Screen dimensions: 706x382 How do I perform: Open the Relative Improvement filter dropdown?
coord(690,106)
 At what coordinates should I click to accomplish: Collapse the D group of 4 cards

◇ ◇ ◇ ◇ ◇

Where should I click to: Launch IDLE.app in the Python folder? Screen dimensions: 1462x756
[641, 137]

◇ ◇ ◇ ◇ ◇

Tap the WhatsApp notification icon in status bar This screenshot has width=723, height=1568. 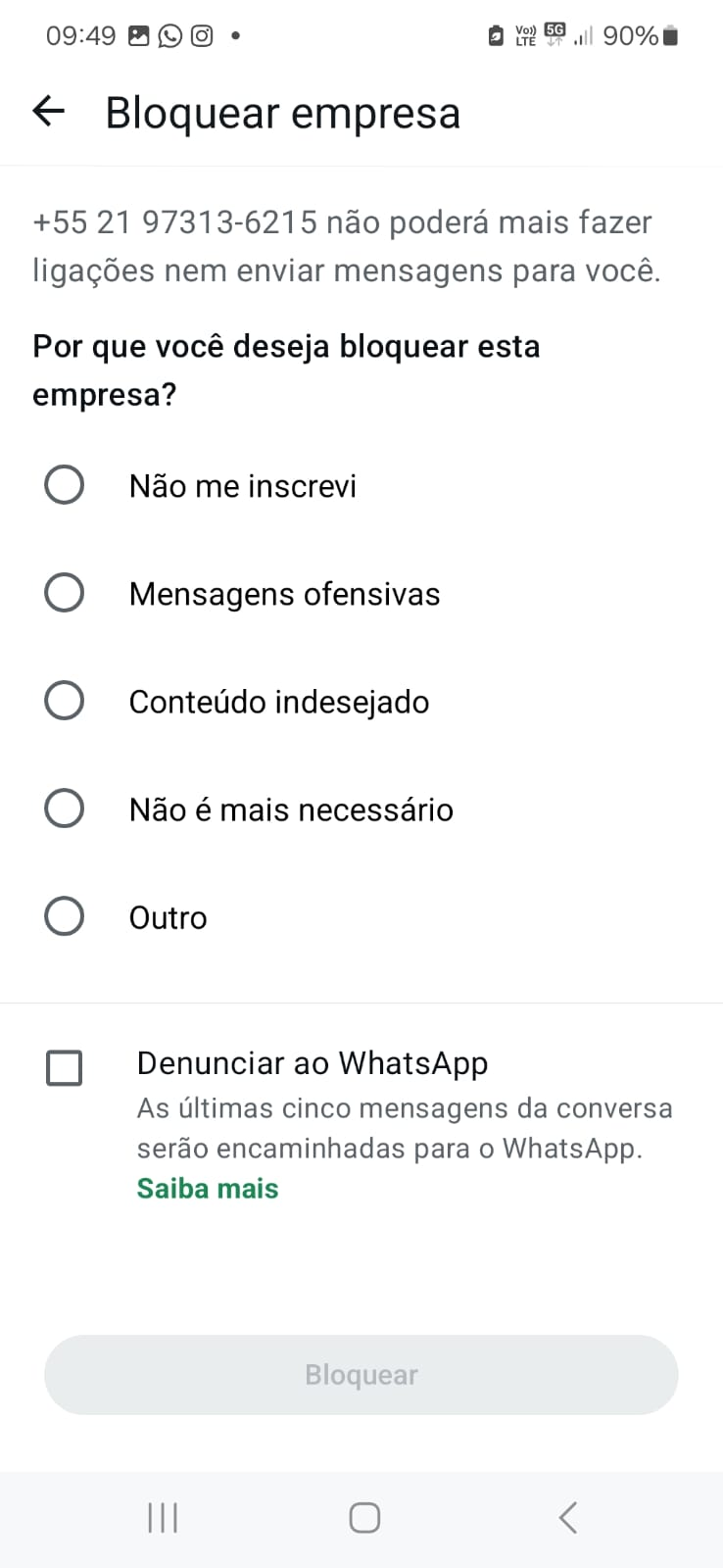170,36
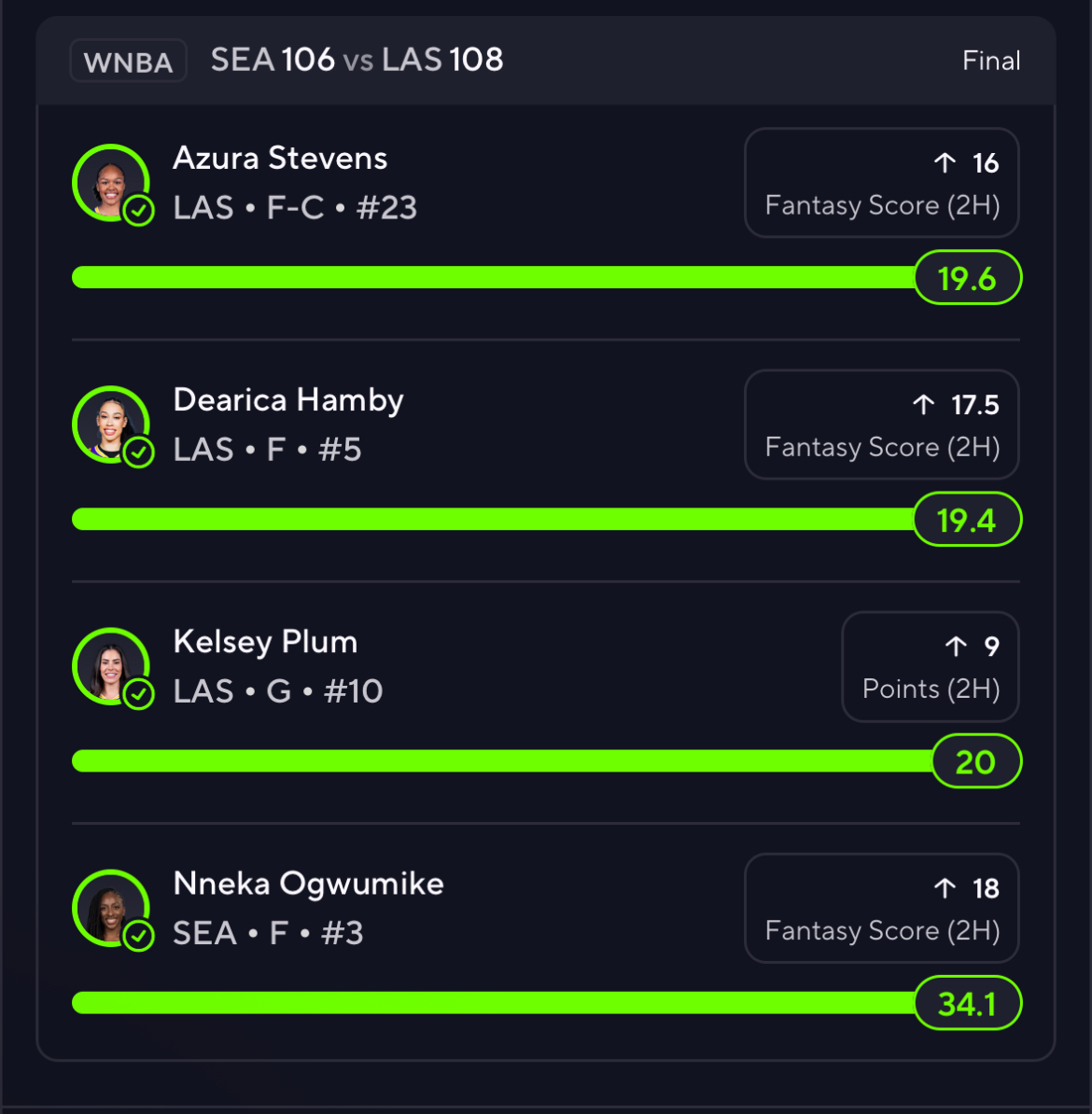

◇ ◇ ◇ ◇ ◇

*課題*.
「Screen dimensions: 706x382」を含む行から「At what coordinates」を含む行までを、両端の行も含めて一字も変えずに書き写してください。

*結果*.
Screen dimensions: 706x382 How do I perform: Open the Relative Improvement filter dropdown?
coord(690,106)
 At what coordinates should I click to accomplish: Collapse the D group of 4 cards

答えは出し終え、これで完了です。